PASSAGE TO READ:
SEMPLE, J.C. 1996. A revision of Heterotheca sect. Phyllotheca (Nutt.) Harms (Compositae: Astereae): the prairie and montane goldenasters of North America. University of Waterloo Biology Series No. 37: 1-164.
The goldenasters are members of a related group of North and South American genera: Bradburia, Chrysopsis, Heterotheca, Noticastrum, Osbertia, Pityopsis and Tomentaurum. Heterotheca is the largest of these and includes 28 species in three sections distributed from southern Mexico to southwestern Canada and nearly all of the United States except Alaska. All members of the genus Heterotheca have uniseriate osteoform hairs with pusticulate surfaces. The largest and most widely distributed section is monographed in this revision. Heterotheca sect. Phyllotheca includes 20 species and 24 varieties of prairie and montane goldenasters. In the type species of the section H. sessiliflora, the varieties are grouped into four subspecies. There is a recurring pattern to morphological variation within most species based on variation in leaf indument. At one extreme are species and varieties with many to very many hairs and few or no glands; e.g. H. canescens, H. fulcrata var. amplifolia, H. gypsophila, H. sessiliflora var. fastigiata, and forms of H. villosa var. pedunculata. At the other extreme are the races with relatively few hairs and comparatively many glands; e.g., H. fulcrata var. arizonica, H. mucronata var. harmsiana, H. sessiliflora var. camphorata, and H. villosa var. nana. Taxa can also be separated on the basis of differences in leaf shape, stem height, capitulescence form, or the presence or absence of one or more large leaf-like bracts subtending the heads. Generally, combinations of traits define taxa rather than single distinctive features. There are habitat preference differences that also help define taxa, but the ranges of many varieties and species overlap considerably. Nearly all taxa have ranges that differ from those of related taxa. The genus has a chromosomal base number of x = 9. Many species include both diploids and tetraploids, while some are known only at the diploid or only at the tetraploid level.

DATASET CONTENT:
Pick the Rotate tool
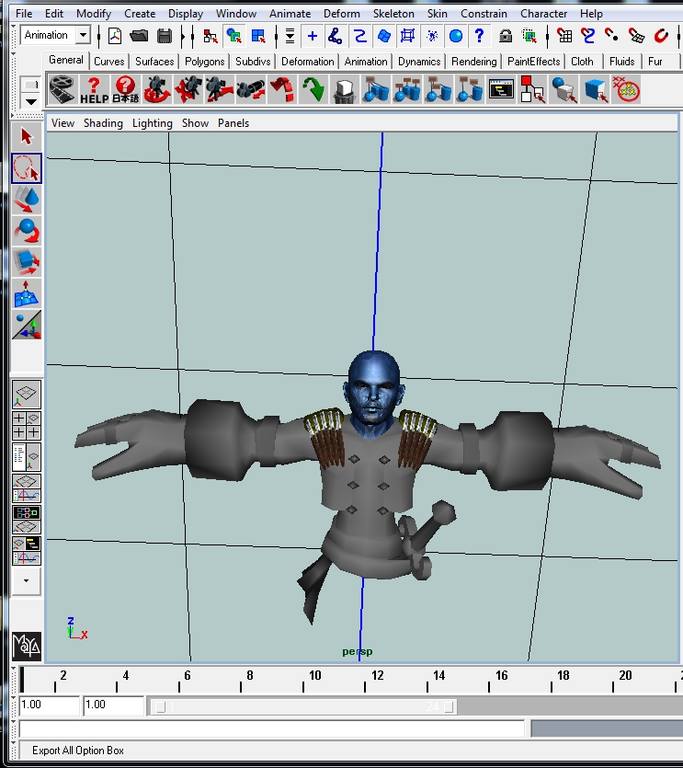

==

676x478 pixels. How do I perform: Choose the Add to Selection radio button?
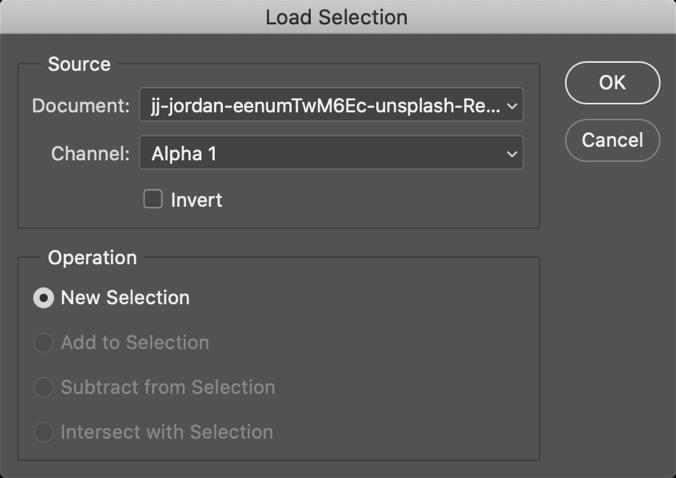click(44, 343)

PROBLEMS TO SOLVE:
- 1) Decide whether each statement below agrees with the goldenaster abstract. Answer yes or no, and quote the words of the abstract that settle each one.
(a) Heterotheca comprises 28 species arranged in three sections.
(b) Taxa are generally defined by single distinctive features.
(c) The genus has a chromosomal base number of x = 12.
- 2) Using the goldenaster abstract, answer each question briefly.
(a) How many species and varieties does Heterotheca sect. Phyllotheca include?
(b) What is the type species of the section?
(c) What kind of surfaces do the uniseriate osteoform hairs of Heterotheca have?
- 3) Carry on the goldenaster abstract, beginning after its final sentence and keeping its formal scientific style.

RESPONSE LIST:
- 1)
(a) Yes: "includes 28 species in three sections"
(b) No: "Generally, combinations of traits define taxa rather than single distinctive features."
(c) No: "The genus has a chromosomal base number of x = 9."

- 2)
(a) 20 species and 24 varieties
(b) H. sessiliflora
(c) Pusticulate surfaces

- 3)
A table summarizing the traits of all genera that have been included in the goldenaster group is presented along with range maps of each genus in North or South America.
A key to all taxa in the genus Heterotheca is included.
All taxa in sect. Phyllotheca are illustrated in detail, and dot distribution maps based on all collections seen are included for each taxon in the section.
The following new names and combinations are proposed: Bradburia pilosa (p.7) Heterotheca fulcrata var. amplifolia (p.74), H. marginata (p.83), H. monarchensis (p.52), H. mucronata var. harmsiana (p.60), H. shevockii (p.148), and H. villosa var. sierrablancensis (p.147).